My brother John introduced me to this book when I was in high school. I don’t recall if he handed it to me, or I simply foraged it from his amazing book collection. In any case, I read it and was immediately captivated by the story’s stunning premise. “The Haunted Stars” is a gem of an old school science fiction story, written by Edmond Hamilton (1904-1977), a popular SF author in the mid 20th century. He wrote for pulp science fiction magazines and was known for his contributions to the Space Opera genre. “The Haunted Stars” came to him late in his career and is a timeless cautionary tale about the consequences of interplanetary space travel.

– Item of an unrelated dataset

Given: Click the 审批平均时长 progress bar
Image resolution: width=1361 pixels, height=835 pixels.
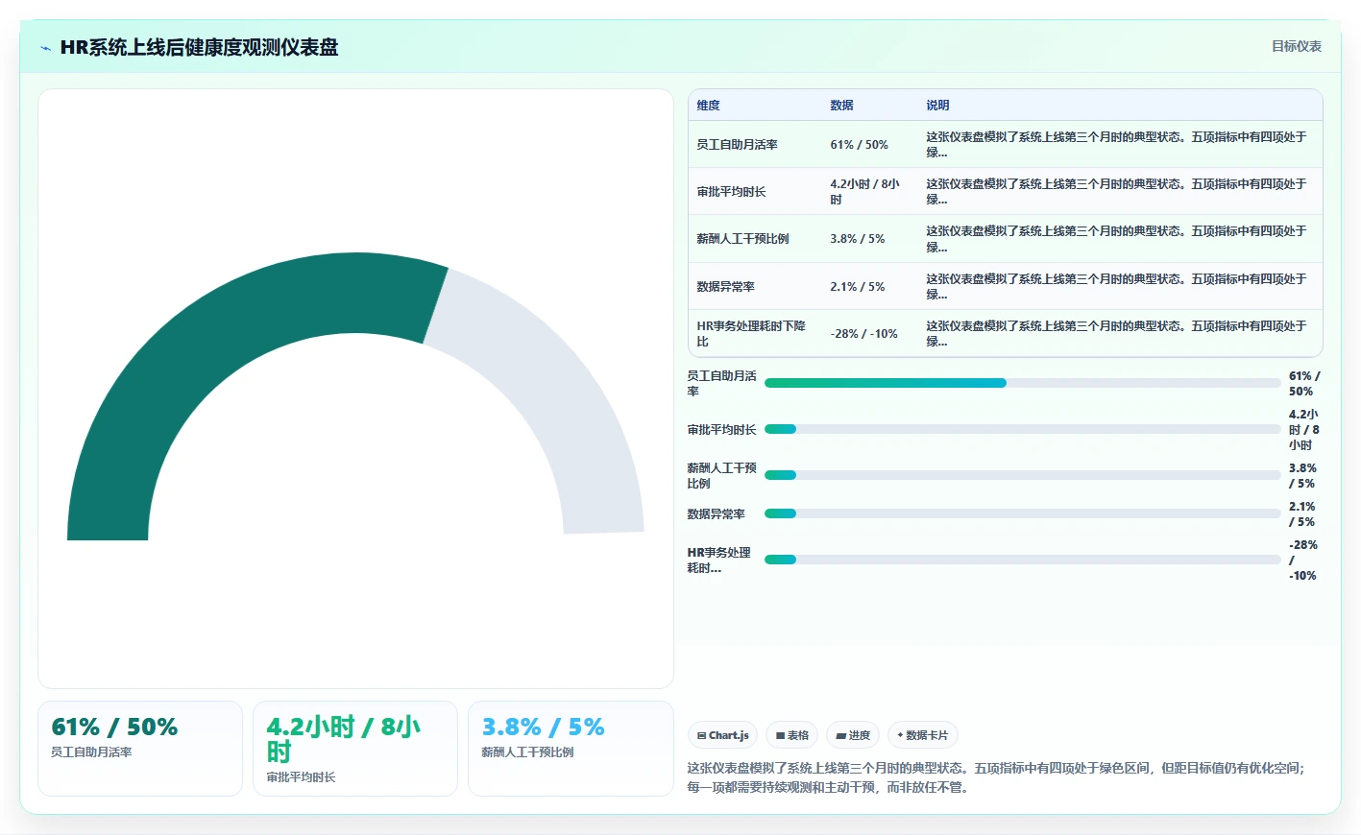Looking at the screenshot, I should (1022, 429).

The United States sends astronauts to the Moon, who land and establish a lunar base in the Gassendi crater. To their surprise, they find the remnants of an alien base, carved into the side of a mountain. Moreover, there is evidence of a great conflict which breached the massive doors of the outpost. The astronauts find damaged machinery and a playback device which has preserved the spoken language of the Ur-men, the term given to the mysterious visitors from three hundred centuries in the past.
The momentous discovery is kept secret by the government and Doctor Robert Fairlie, professor of linguistics at Massachusetts University, is pressed into service to help decipher the Ur-men’s language. As the story unfolds, Fairlie discovers a link between the alien tongue and ancient Sumerian. Understanding the language unlocks the secrets of the advanced technology found in the shattered lunar fortress and makes it possible for humankind to journey beyond the solar system.
“The Haunted Stars” was originally published in 1960. Now, over fifty years later, the story still holds up as an entertaining and thought-provoking tale. It explores the friction between scientific inquiry and the use of technology for military ends. It raises profound questions about humanity’s behavior when confronted with an alien culture and whether “might makes right.”
It seems unlikely that we are the only intelligent species in the universe. Should we ever meet our interstellar counterparts, what will we do? Edmond Hamilton raises a mirror to our collective face and shows us a worrisome reflection. Perhaps we are the ones who will haunt the stars.